Un salarié revendicatif
« Monsieur le directeur, je ne serai pas le dindon de votre farce ! »
« Quelle farce ? »
« Vous me payez moins que les autres, la voilà la farce ! »
« C’est-à-dire que vous êtes moins qualifié et que vous n’en fichez pas très lourd ! »
« Pardon, pardon ! Grace à mon charisme, je dynamise les équipes. Vos salariés adorent me voir arriver dans les ateliers avec une bonne blague. »
« Conteur de blagues n’est pas un poste reconnu dans la collection collective. Les salariés aimeraient mieux que vous fassiez votre part de travail. »
« Vous en êtes encore là ? Je suis bien déçu. Vous ne savez donc pas que l’homme n’est pas fait pour travailler. Le travail use l’organisme humain, monsieur le directeur ! »
« Moi ce qui m’use, c’est que vous ne comprenez rien. J’ai des clients à satisfaire et des commandes à honorer. Si personne ne travaille, je coule l’entreprise. »
« Vous m’attristez beaucoup, monsieur le directeur. Vous êtes un prisonnier enchaîné au bon vouloir du consommateur. Vous êtes un bagnard qui fait tout pour satisfaire votre geôlier. »
« Je suis peut-être un bagnard, mais je fais vivre plusieurs dizaines de familles grâce au travail que je procure dans cette entreprise. »
« Vivre ? Vous plaisantez. Quand les pères de familles rentrent, abrutis par leur journée de labeur, vous savez ce qui se passe à la maison : un plat préparé au micro-onde, un petit coup de télé et hop au lit en attendant de recommencer le lendemain. »

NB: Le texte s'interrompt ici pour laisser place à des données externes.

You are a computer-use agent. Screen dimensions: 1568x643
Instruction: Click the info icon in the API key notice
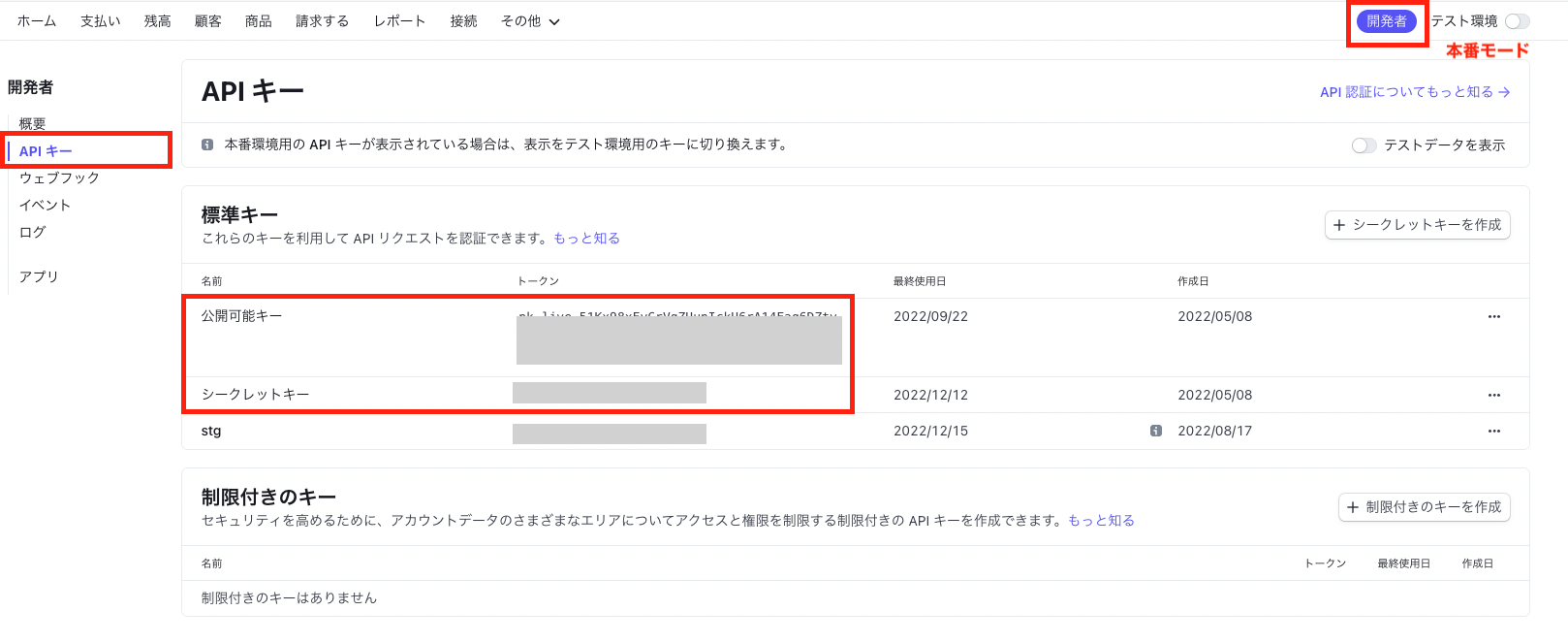click(x=207, y=145)
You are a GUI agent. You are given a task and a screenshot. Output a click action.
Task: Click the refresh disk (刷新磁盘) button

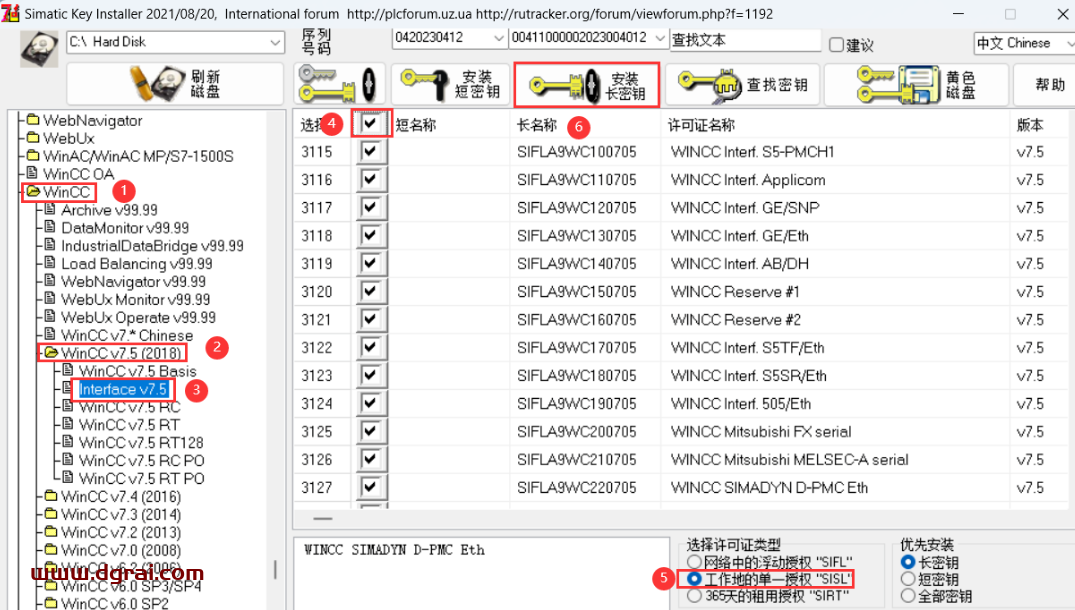175,84
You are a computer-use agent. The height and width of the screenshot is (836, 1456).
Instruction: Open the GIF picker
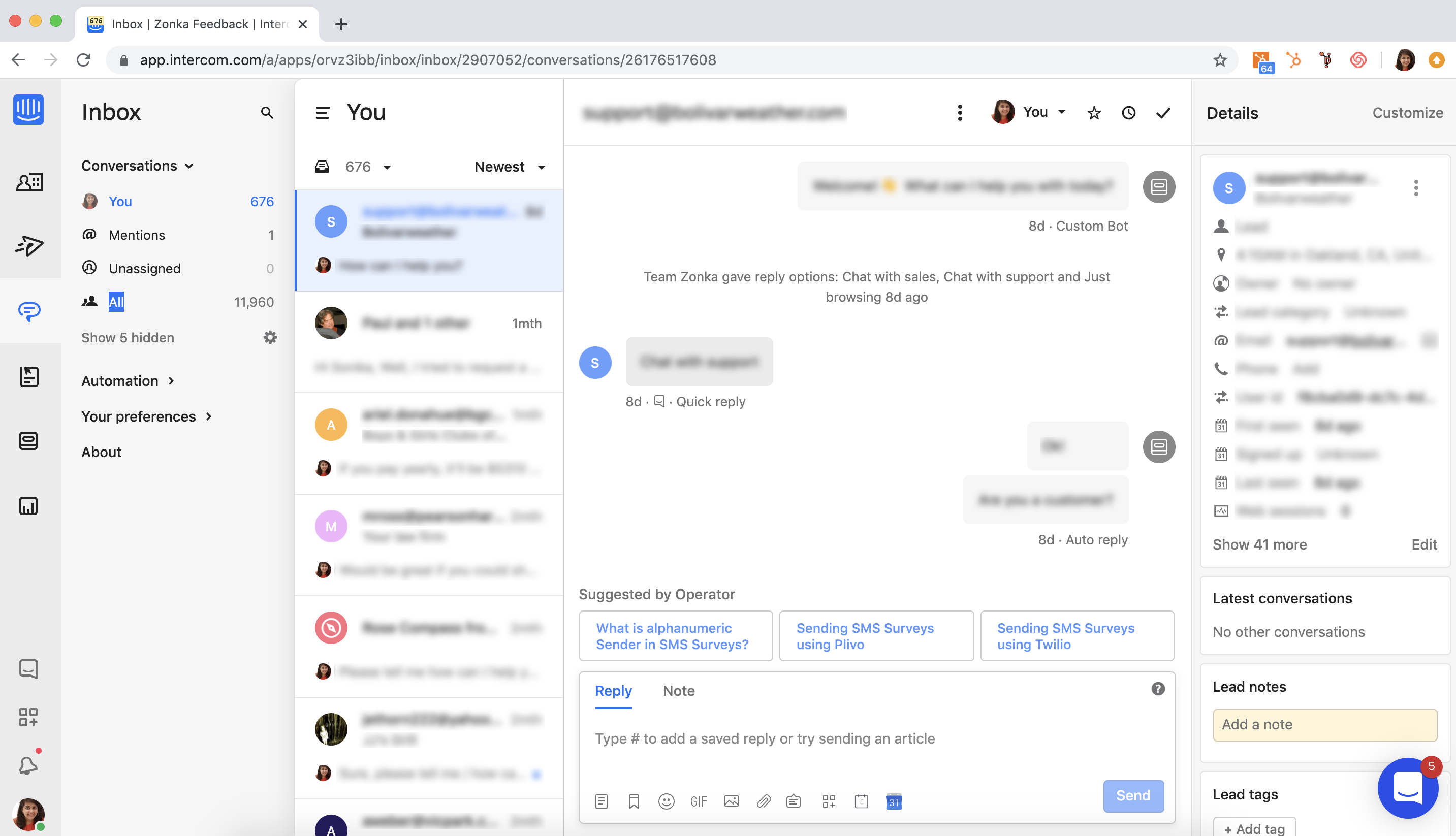coord(699,801)
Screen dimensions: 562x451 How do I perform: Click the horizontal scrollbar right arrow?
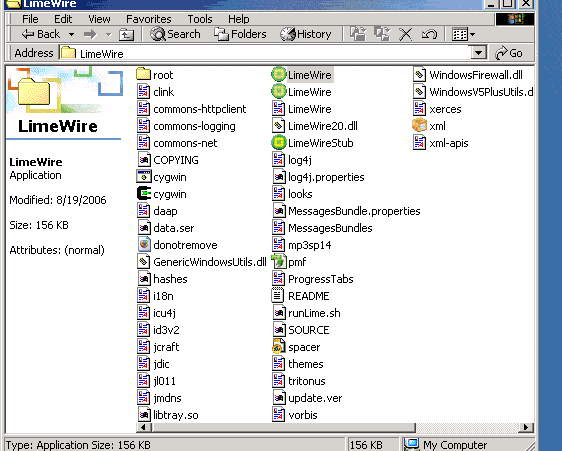(x=526, y=427)
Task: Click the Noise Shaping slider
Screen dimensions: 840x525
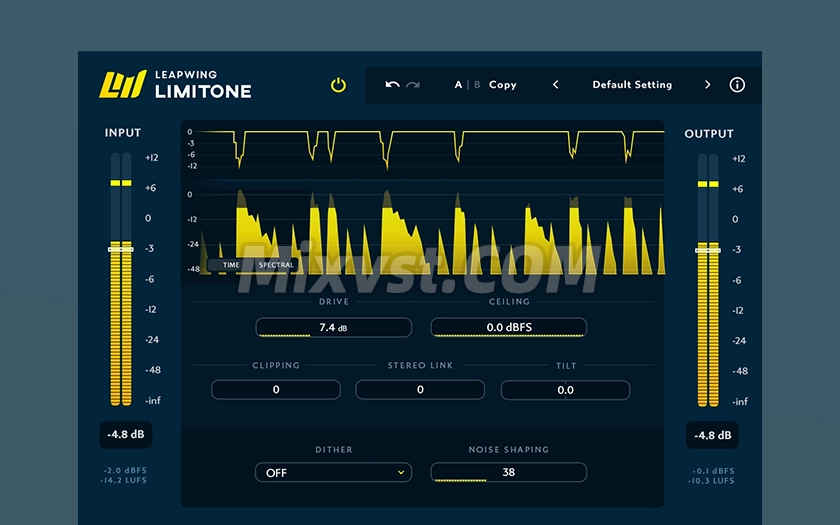Action: point(508,472)
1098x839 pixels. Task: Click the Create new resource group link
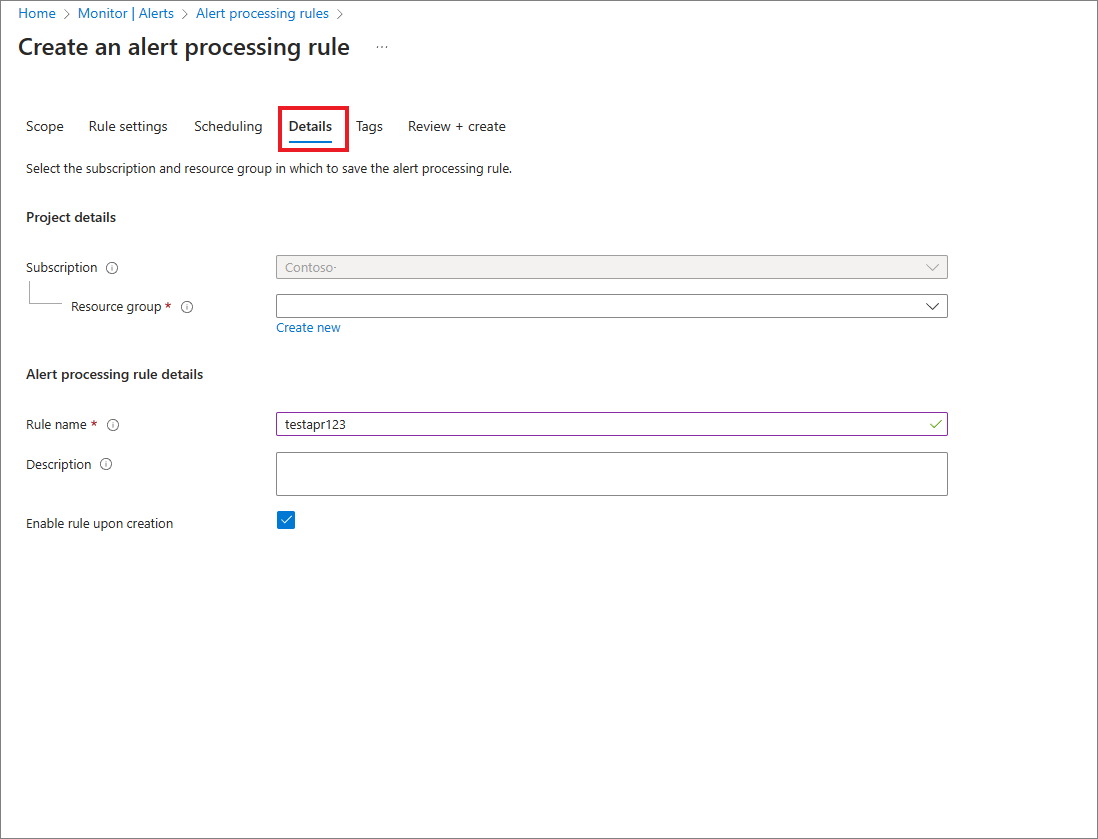coord(308,328)
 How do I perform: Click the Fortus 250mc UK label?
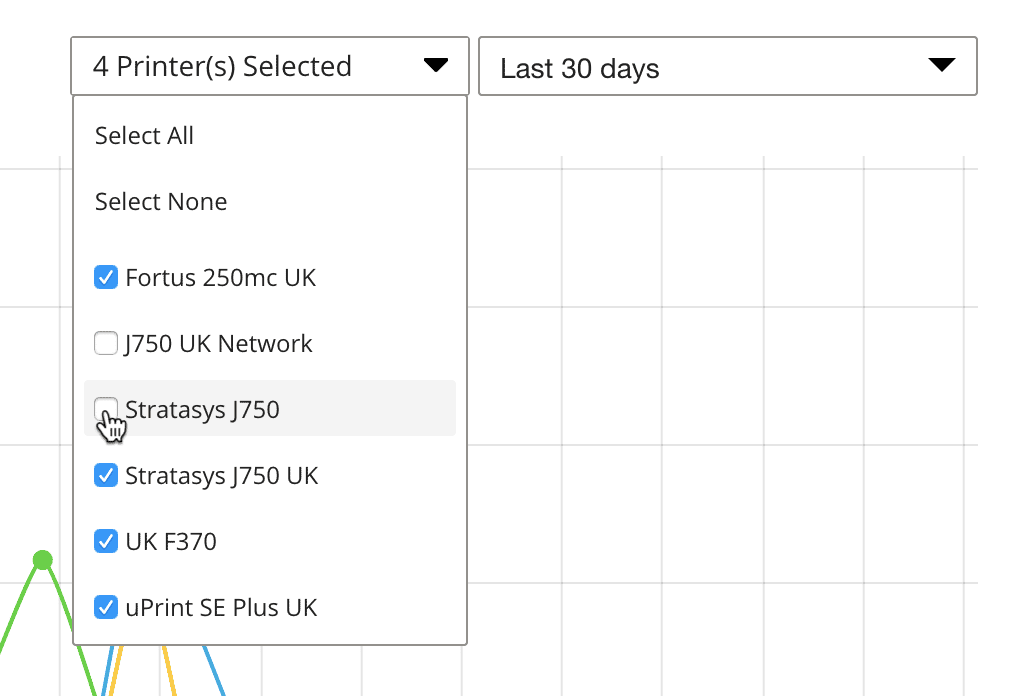point(221,277)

« Et vous croyez que leur vie sera meilleure quand tout le monde sera au chômage ? »
« J’en étais sûr : le chantage du chômage, maintenant. En fait, avec vous, on passe d’un chantage à l’autre : sans diplôme pas de boulot, sans productivité pas de salaire, et sans salaire misère et chômage. Ah, elle est belle votre société. »
« Si je comprends bien, votre solution, c’est de vous asseoir et de regarder travailler les autres, tout en picolant un peu. »
« Pardon, j’introduis un élément profondément humain dans les relations de travail : le rire et la procrastination. »
« En tant qu’amuseur public, vous devriez savoir que les plaisanteries les plus courtes sont les meilleures. »
« J’en étais sûr ! Nous passons aux menaces à peine voilées ! Je note que vous n’êtes qu’un être inhumain qui se sert des travailleurs comme de machines sans sentiment. C’est important les sentiments, c’est ce qui fait que la vie devient supportable. Je vais en parler à mon père. »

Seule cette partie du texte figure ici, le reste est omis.